- Chairman: Mohamad Djoni
- Secretary: Amir Hoesin
- Founded: March 8, 1947
- Ideology: Communism

= Communist Party of Indonesia (Red) =

The Communist Party of Indonesia (Red) (Partai Komunis Indonesia (Merah), PKI Merah) was a political party in Indonesia. It was formed through a split away from the main Communist Party of Indonesia (PKI) in 1947, as a section of the secondary party leadership broke with PKI. The group included Mohamad Djoni (a demagogue from East Sumatra), Amir Hoesin and L.A. Kasim. On March 8–9, 1947 they founded PKI Merah. At the founding meeting of PKI Merah, Djoni was elected chairman, Hoesin party secretary and Kasim treasurer of the party. The split in the PKI had been provoked by differences of opinion on Sardjono's leadership in the party, rather than polemics on theory. Djono had revolted against Sardjono's openness towards the possibility of entering into negotiations with the Netherlands, a position which Djono saw as a deviation from the revolutionary path.

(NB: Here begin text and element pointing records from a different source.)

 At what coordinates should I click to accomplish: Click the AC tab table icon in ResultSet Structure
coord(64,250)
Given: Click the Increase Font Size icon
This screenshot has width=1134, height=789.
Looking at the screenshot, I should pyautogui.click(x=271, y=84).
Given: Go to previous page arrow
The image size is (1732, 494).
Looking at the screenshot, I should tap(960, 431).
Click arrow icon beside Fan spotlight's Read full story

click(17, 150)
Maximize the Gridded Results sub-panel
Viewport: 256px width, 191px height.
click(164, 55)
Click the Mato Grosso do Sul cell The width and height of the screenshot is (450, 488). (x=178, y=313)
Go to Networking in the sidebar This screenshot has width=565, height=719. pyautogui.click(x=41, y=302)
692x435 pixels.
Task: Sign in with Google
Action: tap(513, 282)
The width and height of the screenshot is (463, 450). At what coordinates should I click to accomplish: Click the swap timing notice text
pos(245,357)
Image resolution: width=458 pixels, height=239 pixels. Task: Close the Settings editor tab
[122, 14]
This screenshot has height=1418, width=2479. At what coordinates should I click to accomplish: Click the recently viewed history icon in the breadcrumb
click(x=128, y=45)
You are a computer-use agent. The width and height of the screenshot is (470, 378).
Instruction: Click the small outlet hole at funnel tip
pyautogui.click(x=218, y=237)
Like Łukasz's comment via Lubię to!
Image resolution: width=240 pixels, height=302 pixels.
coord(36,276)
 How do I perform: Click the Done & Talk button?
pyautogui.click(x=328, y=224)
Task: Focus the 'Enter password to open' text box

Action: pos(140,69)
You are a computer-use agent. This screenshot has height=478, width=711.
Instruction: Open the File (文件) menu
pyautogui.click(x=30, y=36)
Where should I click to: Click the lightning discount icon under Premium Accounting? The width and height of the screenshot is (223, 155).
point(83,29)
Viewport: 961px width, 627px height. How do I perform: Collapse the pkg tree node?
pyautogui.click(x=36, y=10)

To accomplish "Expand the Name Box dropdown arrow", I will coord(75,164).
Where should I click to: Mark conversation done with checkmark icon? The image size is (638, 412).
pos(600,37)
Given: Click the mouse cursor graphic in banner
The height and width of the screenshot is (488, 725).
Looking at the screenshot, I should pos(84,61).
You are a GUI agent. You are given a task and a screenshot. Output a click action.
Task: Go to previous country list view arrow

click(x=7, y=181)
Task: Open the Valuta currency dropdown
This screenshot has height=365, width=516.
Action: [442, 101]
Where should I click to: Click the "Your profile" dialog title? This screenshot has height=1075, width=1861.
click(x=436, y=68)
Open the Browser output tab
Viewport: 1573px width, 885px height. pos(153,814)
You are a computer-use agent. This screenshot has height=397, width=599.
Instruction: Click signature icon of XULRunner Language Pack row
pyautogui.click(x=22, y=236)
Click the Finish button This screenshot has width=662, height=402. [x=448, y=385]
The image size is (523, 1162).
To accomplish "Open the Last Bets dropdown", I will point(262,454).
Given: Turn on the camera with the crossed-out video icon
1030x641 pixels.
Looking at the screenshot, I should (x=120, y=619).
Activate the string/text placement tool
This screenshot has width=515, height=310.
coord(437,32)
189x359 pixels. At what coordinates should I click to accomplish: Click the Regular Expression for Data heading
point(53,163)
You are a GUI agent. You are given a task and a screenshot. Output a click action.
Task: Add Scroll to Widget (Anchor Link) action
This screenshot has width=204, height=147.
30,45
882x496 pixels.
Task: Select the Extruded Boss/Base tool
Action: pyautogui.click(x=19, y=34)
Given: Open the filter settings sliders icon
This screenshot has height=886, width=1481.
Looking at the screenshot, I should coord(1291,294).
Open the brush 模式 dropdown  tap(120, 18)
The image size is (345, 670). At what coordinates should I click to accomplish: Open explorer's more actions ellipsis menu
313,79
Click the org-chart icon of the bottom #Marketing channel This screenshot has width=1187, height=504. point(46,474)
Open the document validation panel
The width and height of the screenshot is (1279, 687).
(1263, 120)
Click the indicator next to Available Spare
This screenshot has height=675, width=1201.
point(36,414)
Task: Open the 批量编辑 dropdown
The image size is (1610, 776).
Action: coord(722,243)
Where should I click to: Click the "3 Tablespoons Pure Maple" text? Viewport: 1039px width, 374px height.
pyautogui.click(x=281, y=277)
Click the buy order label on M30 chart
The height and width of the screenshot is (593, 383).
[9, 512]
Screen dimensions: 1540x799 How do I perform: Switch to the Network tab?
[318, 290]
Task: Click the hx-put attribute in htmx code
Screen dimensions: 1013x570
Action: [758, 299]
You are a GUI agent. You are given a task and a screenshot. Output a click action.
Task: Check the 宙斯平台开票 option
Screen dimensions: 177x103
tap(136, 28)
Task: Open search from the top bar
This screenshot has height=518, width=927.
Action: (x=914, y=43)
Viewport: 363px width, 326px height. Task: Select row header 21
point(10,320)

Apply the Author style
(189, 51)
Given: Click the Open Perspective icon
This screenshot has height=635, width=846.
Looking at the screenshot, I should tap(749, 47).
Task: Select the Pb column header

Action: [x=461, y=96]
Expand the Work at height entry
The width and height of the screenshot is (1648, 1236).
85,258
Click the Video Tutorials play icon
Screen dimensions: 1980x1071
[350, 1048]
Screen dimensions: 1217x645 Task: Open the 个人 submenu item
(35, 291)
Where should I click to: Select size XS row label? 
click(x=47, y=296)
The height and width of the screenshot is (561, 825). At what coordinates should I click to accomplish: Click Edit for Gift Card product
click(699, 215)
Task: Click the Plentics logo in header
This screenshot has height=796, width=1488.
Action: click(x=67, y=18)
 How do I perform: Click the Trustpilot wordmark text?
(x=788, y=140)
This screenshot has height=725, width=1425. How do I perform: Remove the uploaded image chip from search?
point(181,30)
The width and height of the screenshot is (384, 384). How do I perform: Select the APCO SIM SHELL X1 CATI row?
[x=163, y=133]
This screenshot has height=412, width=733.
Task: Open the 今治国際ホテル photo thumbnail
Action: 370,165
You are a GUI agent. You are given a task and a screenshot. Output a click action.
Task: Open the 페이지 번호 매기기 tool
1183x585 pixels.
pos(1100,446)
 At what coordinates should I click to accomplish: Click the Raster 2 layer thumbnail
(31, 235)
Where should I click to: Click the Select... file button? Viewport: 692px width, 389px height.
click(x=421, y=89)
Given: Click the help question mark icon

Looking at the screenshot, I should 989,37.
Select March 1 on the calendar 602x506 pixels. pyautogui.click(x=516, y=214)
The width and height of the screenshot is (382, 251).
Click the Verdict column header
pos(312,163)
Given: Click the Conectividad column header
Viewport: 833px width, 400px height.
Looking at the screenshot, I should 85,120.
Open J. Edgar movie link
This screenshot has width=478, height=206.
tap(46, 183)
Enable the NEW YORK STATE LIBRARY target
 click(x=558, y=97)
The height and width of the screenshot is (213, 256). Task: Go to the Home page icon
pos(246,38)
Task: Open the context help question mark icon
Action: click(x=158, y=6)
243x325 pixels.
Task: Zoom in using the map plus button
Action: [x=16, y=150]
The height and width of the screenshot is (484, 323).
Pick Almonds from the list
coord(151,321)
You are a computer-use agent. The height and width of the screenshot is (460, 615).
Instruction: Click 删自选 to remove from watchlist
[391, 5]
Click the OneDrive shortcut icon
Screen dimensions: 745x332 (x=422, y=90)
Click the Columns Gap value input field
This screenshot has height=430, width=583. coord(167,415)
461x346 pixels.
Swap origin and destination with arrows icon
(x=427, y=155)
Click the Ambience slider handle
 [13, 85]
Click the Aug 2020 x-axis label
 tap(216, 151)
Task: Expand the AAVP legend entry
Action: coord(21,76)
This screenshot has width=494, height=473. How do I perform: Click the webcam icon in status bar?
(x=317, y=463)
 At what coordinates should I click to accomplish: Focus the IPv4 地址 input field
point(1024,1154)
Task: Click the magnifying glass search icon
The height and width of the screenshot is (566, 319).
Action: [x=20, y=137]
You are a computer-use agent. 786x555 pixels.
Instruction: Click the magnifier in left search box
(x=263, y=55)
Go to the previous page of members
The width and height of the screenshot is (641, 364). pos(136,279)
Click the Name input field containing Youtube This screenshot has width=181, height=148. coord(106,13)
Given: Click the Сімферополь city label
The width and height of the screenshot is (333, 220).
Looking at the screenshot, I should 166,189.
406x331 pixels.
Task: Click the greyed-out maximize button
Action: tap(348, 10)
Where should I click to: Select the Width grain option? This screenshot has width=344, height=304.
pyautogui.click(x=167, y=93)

Soon after its foundation, PKI Merah sent a delegation to president Sukarno to seek recognition.

PKI reacted to the split condemning PKI Merah, stating that PKI was the sole genuine Marxist-Leninist party in Indonesia. Furthermore, the PKI argued that PKI Merah was the product of anti-Marxist/anti-Communist reaction. Immediately after the split PKI tried to downplay the importance of PKI Merah (Sardjono called PKI Merah a mere 'atom in the universe of international communism'). However, PKI soon shifted its attitude to the splinter party, and in Magelang a special meeting was held to condemn PKI Merah.

In July 1948, PKI Merah was one of twenty political parties that signed a declaration in support of the National Program.